Runtime Environment	The name of the runtime environment where you want to run tasks. You cannot run a database ingestion task on a Hosted Agent or in a serverless runtime environment.
Open Table Format	The Open Table format that you want to use to read from or write data to a catalog. Select Apache Iceberg from the list.

Catalog types

You can select AWS Glue Catalog as the catalog type to manage the metadata of the Open Table format that you selected.

Select the catalog type that your Open Table format uses and then configure the catalog specific parameters.

AWS Glue Catalog

If the Apache Iceberg Open Table format uses AWS Glue Catalog as the catalog type, configure the properties specific to AWS Glue Catalog.

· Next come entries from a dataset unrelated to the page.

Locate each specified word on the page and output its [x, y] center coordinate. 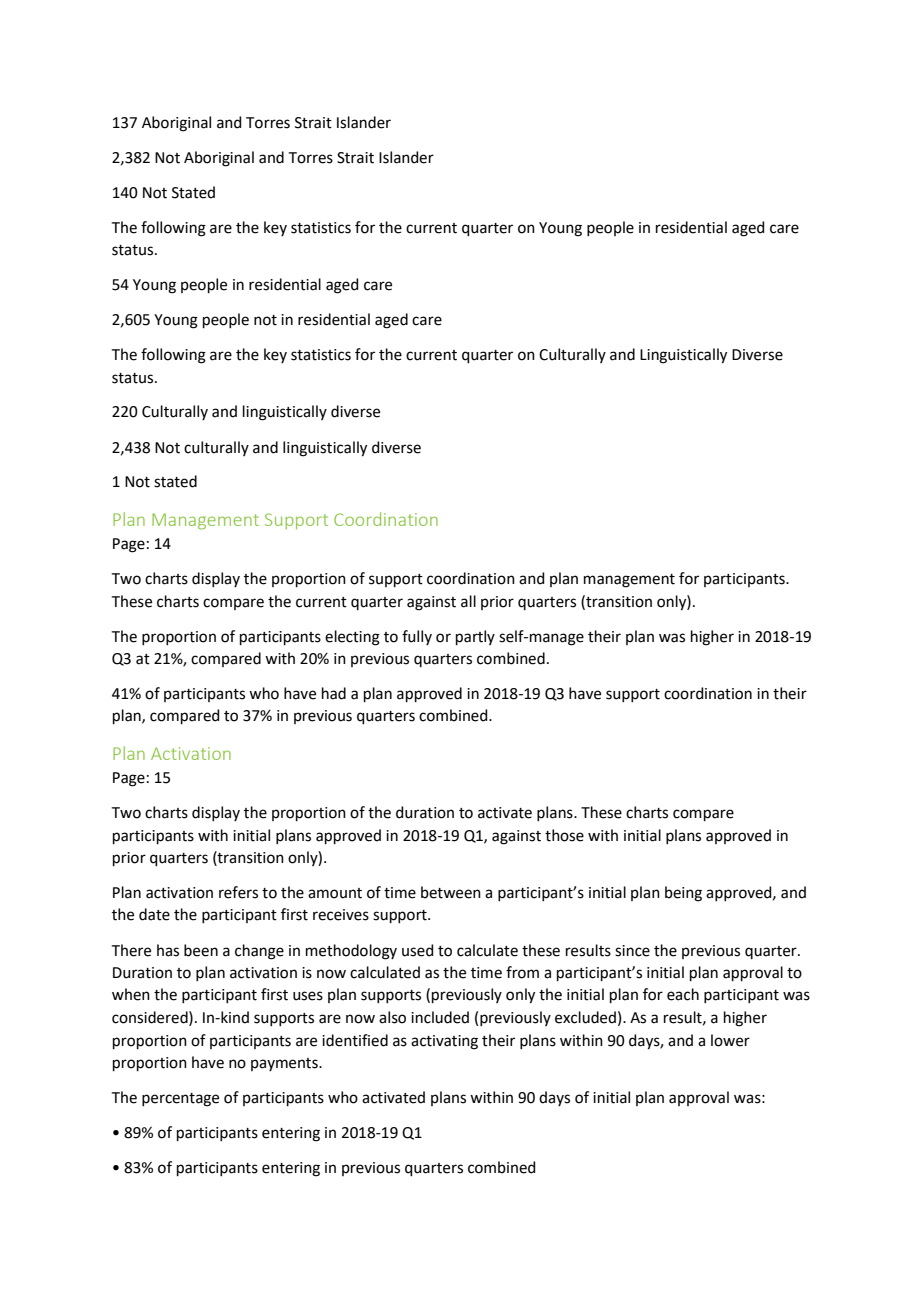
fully [417, 637]
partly [475, 637]
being [683, 894]
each [683, 994]
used [418, 950]
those [564, 835]
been [201, 950]
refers [238, 892]
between [451, 892]
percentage [180, 1100]
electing [352, 638]
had [334, 693]
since [632, 951]
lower [730, 1040]
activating [444, 1042]
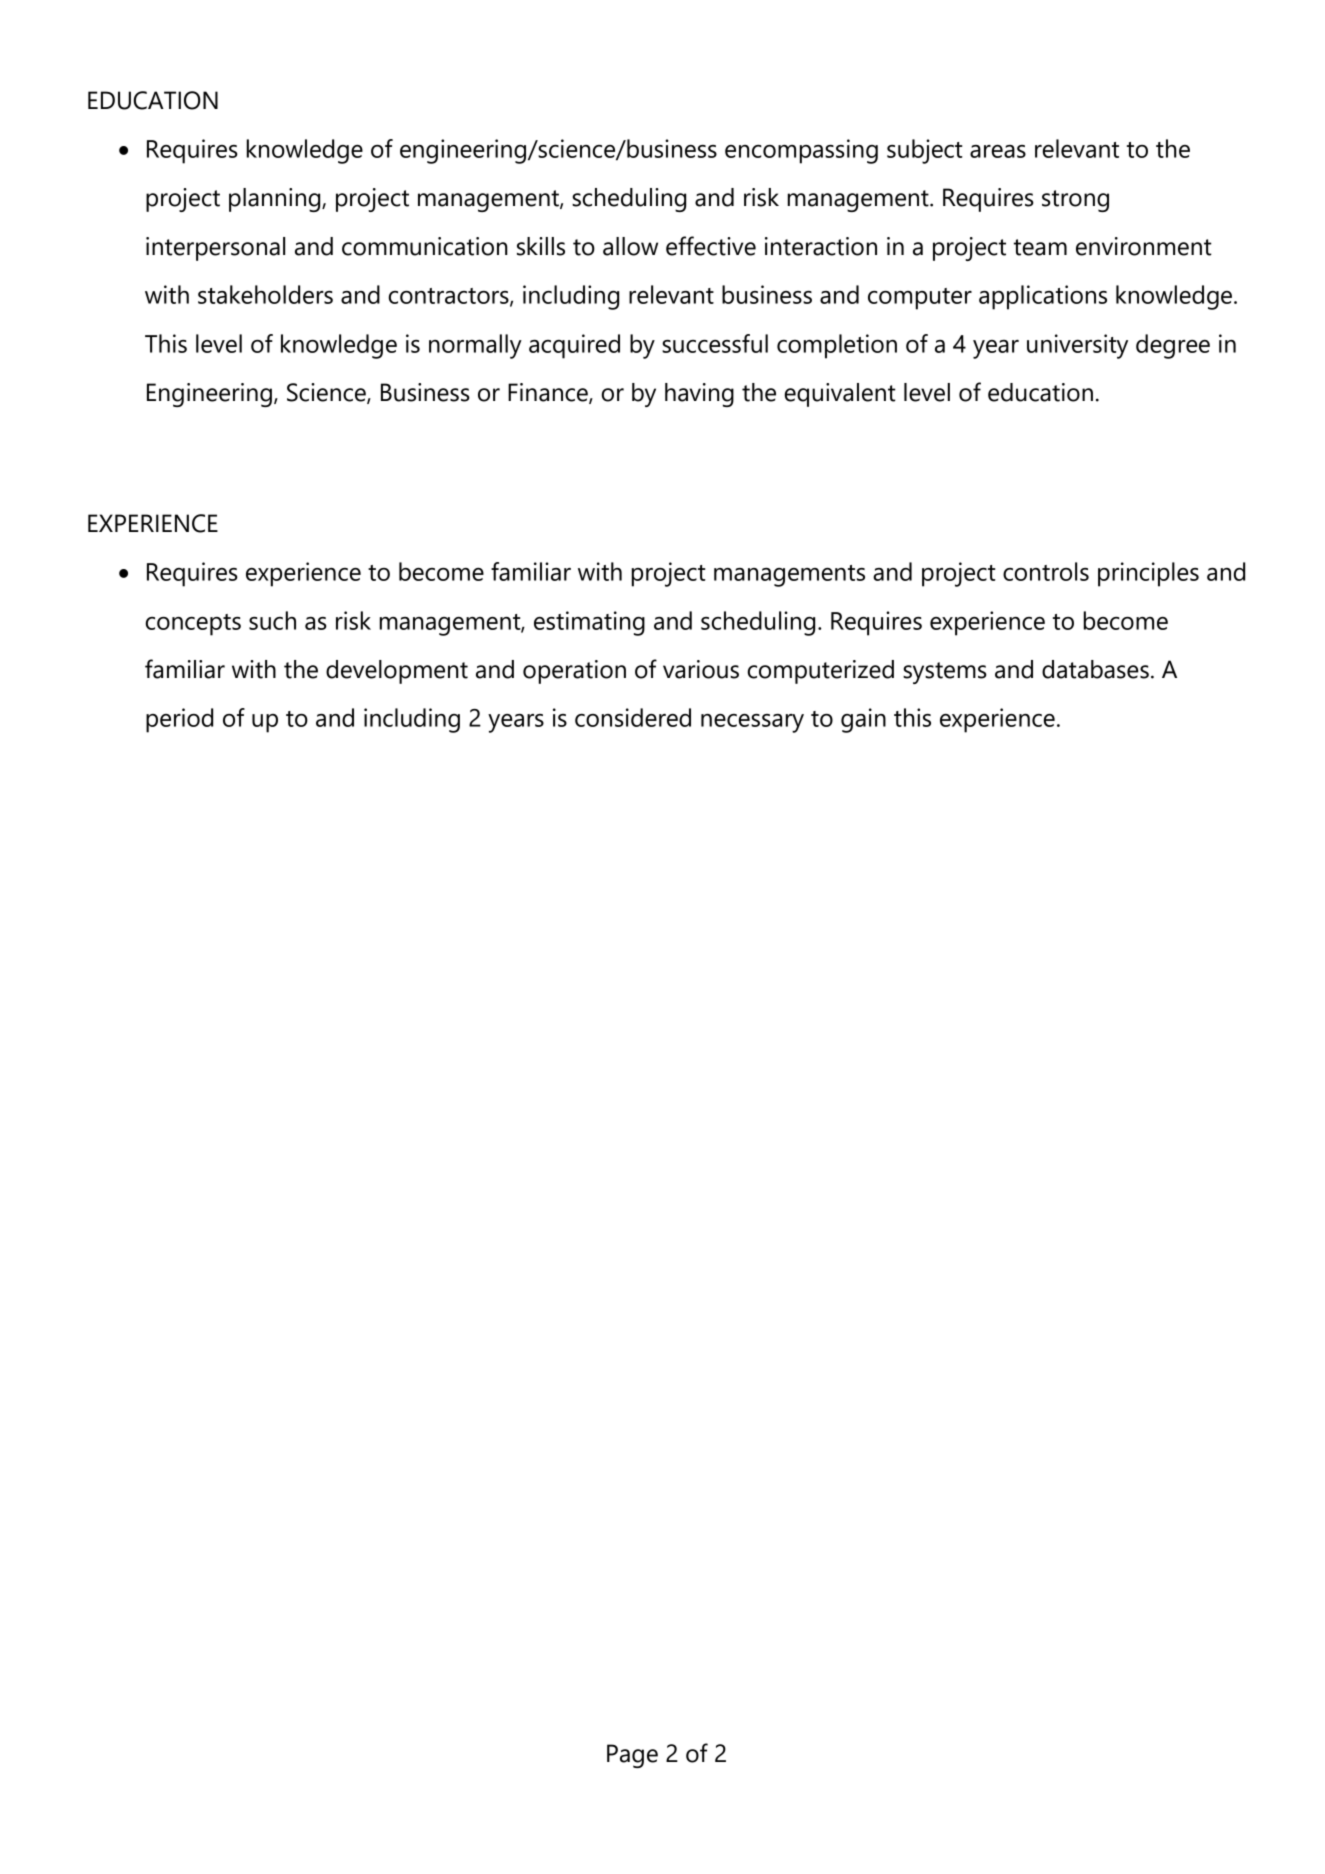 Image resolution: width=1325 pixels, height=1874 pixels. What do you see at coordinates (632, 1756) in the screenshot?
I see `Page` at bounding box center [632, 1756].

The following table describes the property to configure AWS Glue Catalog:

Property	Description
Athena JDBC URL	Enter the JDBC URL in the following format: jdbc:athena://Region=<AWS_Region>;OutputLocation=<S3_Location> For example, jdbc:athena://Region=us-west1;OutputLocation=s3://working/dir.
Catalog Authentication Type	The authentication method to connect to the catalog. Select one of the following options: - None. Connects to AWS Glue Catalog without any authentication credentials. - OAuth 2.0 Client Credentials. Connects to a REST catalog using a Client ID and Client Secret to obtain an access token from the authorization server.

Storage types

You can choose Amazon S3 as the storage type to store the Open Table format tables.

Select the storage type and configure the storage specific authentication parameters.

Amazon S3

If you use AWS Glue Catalog as the catalog type, configure the properties specific to Amazon S3 storage.

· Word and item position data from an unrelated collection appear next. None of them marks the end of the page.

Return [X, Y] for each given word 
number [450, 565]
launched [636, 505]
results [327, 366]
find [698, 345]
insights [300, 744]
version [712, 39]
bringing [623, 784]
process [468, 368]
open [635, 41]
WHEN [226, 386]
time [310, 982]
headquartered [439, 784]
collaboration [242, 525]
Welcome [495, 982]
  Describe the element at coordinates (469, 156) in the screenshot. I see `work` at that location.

Permanent IAM Credentials authentication

You can use Permanent IAM Credentials authentication for Amazon S3 storage when you connect to an AWS Glue Catalog.

The following table describes the properties to configure Permanent IAM Credentials authentication:

Property	Description
Access Key	The key to access the AWS Glue Catalog.
Secret Key	The secret key to access the AWS Glue Catalog. The secret key is associated with the access key and uniquely identifies the account.

EC2 Role to Assume Role authentication

You can use EC2 Role to Assume Role authentication for Amazon S3 storage only when you read Apache Iceberg tables from AWS Glue Catalog.

The following table describes the properties to configure EC2 Role to Assume Role authentication:

Property	Description
IAM Role ARN	The ARN of the IAM role assumed by the EC2 role to generate the temporary session credentials.
External ID	A unique, user-defined string value that the IAM role requires the EC2 role to provide when calling the sts:AssumeRole API.